Le 17 mars 2012, quelques jours avant François Hollande et François Bayrou, Marine Le Pen a été la première candidate à la présidentielle 2012 à fouler le sol corse. Au palais des congrès d’Ajaccio, elle a donné un meeting devant 700 personnes, parmi lesquelles des nationalistes. Une première, quand on se souvient de la façon dont Jean-Marie Le Pen avait été accueilli à Bastia en février 1992. Brandissant des bannières « I fascisti fora » (les fascistes dehors), les nationalistes de la Cuncolta avaient tout bonnement empêché l’atterrissage de l’avion transportant celui qui était alors président du Front national.
Alors que la Corse est souvent considérée comme une région xénophobe, les scores obtenus par le Front national y sont similaires à ceux du continent (à l’exception du deuxième tour de la présidentielle 2007, lors duquel le vote frontiste avait été plus élevé).

Outre ce premier bouleversement dans la relation entre les représentants du Front national et ceux du nationalisme corse, c’est bien l’inversion totale de la position de Marine Le Pen envers les régions et les régionalismes qui frappe le plus lors de cette visite.
Ainsi, celle qui fait de la nation française l’unique motivation de toute proposition politique, économique et sociale, celle qui voit les régionalismes, de la même façon que les immigrés, comme un obstacle à l’unité nationale, celle qui a clairement déclaré que les langues régionales devaient disparaître, se met subitement à célébrer « l’âme corse », louant le fait que la région ait « su préserver sa forte identité », allant même jusqu’à entonner le Dio vi salvi Regina, hymne corse, en langue corse !
Voici une intéressante contradiction… La nouvelle présidente du Front national, contrairement à son père qui campait sur ses opinions, aussi inadmissibles soient-elles, a bien compris l’intérêt du jeu démagogique, et n’hésite pas à faire preuve d’un comportement totalement contradictoire, tant que cela flatte les instincts d’un électorat potentiel.
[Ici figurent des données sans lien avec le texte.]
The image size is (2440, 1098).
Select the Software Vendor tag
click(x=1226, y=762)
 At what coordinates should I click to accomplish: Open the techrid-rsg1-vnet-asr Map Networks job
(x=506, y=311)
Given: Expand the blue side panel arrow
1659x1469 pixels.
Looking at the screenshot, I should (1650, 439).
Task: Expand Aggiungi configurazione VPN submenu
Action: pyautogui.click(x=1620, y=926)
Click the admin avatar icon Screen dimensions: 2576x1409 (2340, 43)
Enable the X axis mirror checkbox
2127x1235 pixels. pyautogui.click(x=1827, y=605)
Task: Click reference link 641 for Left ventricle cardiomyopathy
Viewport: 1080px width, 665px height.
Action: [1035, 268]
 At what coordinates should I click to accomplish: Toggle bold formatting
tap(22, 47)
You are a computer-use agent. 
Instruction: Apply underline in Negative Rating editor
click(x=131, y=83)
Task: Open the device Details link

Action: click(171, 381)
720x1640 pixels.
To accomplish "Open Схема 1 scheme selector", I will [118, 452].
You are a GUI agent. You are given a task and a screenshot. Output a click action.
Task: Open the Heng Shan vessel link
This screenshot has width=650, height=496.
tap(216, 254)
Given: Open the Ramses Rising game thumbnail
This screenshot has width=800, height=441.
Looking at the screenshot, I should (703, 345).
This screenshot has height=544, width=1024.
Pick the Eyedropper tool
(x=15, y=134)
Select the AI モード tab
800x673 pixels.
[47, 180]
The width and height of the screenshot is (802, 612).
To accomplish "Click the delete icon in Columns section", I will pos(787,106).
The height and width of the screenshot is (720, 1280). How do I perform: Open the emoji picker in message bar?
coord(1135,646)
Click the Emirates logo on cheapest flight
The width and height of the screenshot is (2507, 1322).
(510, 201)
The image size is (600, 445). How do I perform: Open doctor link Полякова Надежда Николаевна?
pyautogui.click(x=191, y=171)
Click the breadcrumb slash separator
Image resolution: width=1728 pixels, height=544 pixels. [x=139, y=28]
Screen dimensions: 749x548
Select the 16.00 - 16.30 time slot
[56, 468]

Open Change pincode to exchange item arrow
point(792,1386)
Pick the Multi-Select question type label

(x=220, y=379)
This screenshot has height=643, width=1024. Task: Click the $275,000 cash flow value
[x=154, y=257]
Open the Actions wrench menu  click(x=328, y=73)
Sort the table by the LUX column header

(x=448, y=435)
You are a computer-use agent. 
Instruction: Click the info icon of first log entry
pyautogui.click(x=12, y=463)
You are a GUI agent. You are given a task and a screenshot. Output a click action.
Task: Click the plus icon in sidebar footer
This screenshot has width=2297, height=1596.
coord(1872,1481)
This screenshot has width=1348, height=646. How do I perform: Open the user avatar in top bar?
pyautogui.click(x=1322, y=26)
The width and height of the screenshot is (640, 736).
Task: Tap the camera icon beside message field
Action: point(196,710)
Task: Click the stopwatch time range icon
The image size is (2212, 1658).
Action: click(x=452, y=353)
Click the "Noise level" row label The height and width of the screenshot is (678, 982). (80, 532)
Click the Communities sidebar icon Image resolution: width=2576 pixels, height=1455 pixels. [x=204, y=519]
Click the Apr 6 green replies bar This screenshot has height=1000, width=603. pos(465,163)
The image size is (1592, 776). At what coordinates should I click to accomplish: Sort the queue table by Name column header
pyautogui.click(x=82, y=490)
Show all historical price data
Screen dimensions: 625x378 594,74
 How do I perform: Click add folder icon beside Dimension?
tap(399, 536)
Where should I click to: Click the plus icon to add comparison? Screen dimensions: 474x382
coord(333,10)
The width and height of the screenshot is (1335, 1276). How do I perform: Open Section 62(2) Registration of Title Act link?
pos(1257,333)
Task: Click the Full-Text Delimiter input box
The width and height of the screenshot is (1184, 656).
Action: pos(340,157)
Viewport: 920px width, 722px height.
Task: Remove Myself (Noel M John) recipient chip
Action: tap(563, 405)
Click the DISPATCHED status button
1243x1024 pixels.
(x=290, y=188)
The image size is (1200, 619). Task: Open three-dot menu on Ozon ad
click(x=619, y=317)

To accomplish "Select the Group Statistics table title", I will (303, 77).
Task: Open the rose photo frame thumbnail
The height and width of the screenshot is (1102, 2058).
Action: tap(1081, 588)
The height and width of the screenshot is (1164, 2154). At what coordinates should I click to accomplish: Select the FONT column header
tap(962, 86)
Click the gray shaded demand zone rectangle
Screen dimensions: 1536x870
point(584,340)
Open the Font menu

Elle a ainsi défendu les intérêts de la région, « terre d’identité, d’honneur et de liberté », et célébré « la diversité des régions » françaises, en totale contradiction avec sa prise de position contre les régionalismes. En effet, il est inscrit dans son programme pour la présidentielle 2012 qu’elle souhaite mettre un frein total à la décentralisation (http://www.marinelepen2012.fr/le-projet/refondation-republicaine/democratie-institutions-et-morale-publique/). Cette volonté de régression va à l’encontre des efforts politiques qui ont été faits ces dernières années pour accorder plus d’autonomie politique et administrative à la Corse, en raison de sa situation géographique unique au sein du territoire métropolitain.
Le public de ce meeting, au sein duquel se trouvaient des militants nationalistes, semble donc avoir négligé ce point du programme de Marine Le Pen, qui, par son désir d’interrompre ce qu’elle nomme péjorativement la « dérive décentralisatrice », va à l’encontre de leurs intérêts et de leur combat pour un accroissement des pouvoirs de l’Assemblée de Corse. La CTC, institution politique locale créée en 1982, et se revendiquant à juste titre à « l’avant-garde de la décentralisation », semble visée en premier plan par ce passage du programme du parti frontiste : « La clause de compétence générale à l’origine de toutes les dérives féodales cessera de s’appliquer aux collectivités territoriales qui verront leurs compétences précisément définies et limitées par la loi. »

Le numéro de funambule auquel s’est adonnée tout sourire Marine Le Pen lors de son meeting ajaccien démontre ainsi la plus grande incohérence avec ses déclarations passées et ses positions officielles actuelles. Les Corses, tout comme les habitants de n’importe quelle région à forte identité, ne doivent pas être l’objet de manipulations orchestrées par la candidate prête à se contredire pour espérer gagner des voix, tour à tour dénonçant puis prônant les particularismes.
De façon générale, les Français ne doivent pas être dupes de ces changements de position radicaux au gré des publics.